Yep....that's what can go on at martial arts tournaments sometimes. But I can't really blame those blowhard parents. They want their child to win so badly, that all they see is their child's victory......meanwhile, they don't see how embarassed their child is of the shouting his parents are doing at the sidelines, nor do they see they are coming across as opinionated and obviously hoping the other child will lose the match. No sportsmanship there. The desire the support their child was a good thing....their opinion of what it took to win, was not a good thing.
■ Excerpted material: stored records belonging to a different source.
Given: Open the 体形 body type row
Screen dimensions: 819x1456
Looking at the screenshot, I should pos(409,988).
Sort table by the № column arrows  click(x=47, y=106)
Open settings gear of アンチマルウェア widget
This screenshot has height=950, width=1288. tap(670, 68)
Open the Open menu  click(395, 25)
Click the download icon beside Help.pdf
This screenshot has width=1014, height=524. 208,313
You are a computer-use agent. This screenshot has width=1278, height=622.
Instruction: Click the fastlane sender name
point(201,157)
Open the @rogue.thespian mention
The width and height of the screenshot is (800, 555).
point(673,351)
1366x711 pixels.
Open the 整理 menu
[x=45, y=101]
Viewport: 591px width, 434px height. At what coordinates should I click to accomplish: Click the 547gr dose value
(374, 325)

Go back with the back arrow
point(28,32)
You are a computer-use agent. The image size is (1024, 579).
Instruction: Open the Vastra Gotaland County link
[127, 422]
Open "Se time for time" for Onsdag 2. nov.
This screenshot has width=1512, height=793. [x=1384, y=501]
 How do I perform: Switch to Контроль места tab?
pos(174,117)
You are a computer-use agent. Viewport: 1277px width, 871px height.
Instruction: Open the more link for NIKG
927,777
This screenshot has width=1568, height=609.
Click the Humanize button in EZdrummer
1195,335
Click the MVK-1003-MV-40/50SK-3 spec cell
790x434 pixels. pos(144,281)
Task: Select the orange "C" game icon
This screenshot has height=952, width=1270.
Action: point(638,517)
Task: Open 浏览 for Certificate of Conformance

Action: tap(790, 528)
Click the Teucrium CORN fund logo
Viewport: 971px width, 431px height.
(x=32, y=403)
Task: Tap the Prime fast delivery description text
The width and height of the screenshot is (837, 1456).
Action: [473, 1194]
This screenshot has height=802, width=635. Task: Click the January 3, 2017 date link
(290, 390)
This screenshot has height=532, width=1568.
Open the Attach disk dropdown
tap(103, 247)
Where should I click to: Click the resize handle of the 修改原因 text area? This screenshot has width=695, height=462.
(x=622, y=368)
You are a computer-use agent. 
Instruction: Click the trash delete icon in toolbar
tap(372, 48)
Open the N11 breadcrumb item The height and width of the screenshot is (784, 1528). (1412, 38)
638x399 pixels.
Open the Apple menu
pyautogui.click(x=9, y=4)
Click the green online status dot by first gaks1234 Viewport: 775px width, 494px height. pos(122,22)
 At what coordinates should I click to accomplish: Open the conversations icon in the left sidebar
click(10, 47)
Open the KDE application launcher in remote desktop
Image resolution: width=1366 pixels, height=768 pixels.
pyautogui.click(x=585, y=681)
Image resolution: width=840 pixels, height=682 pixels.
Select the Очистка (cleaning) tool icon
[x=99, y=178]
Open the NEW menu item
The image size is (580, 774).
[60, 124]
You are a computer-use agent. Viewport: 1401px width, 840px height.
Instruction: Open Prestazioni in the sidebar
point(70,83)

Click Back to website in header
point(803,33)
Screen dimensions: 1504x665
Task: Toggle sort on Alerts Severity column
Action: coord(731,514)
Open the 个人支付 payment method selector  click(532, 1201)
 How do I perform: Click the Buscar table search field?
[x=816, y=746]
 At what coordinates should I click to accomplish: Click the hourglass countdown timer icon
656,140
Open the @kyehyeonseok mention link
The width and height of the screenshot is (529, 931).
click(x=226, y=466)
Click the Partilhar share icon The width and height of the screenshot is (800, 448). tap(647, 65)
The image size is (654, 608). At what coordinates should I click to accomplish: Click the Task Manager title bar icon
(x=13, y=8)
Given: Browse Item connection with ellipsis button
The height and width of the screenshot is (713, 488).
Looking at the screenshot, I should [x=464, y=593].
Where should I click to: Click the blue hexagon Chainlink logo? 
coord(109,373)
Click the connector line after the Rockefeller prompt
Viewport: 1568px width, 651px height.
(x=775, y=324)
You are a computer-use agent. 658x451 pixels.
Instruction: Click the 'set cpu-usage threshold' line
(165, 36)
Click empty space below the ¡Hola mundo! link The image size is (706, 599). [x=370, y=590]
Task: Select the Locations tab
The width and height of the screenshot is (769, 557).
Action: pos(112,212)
You know who the good sports are in any sport? The people that truly understand what getting good at their sport is all about. The good sports are the ones that are thankful there are other people that play the sport in order for tournaments to happen. They're the ones that learn from mistakes instead of blaming the winning team for cheating in a fair and square match.

As I said earlier..."Whatever floats your boat, people." Enjoy the sailing and don't sink mine. Besides, regardless if you have a cool boat while I have a mere kayak, I could easily just put mine on a carrier on top of my car and away I go....., while you have to go through the trouble of putting your big boat on a big trailer with a pickup just to drag it anywhere.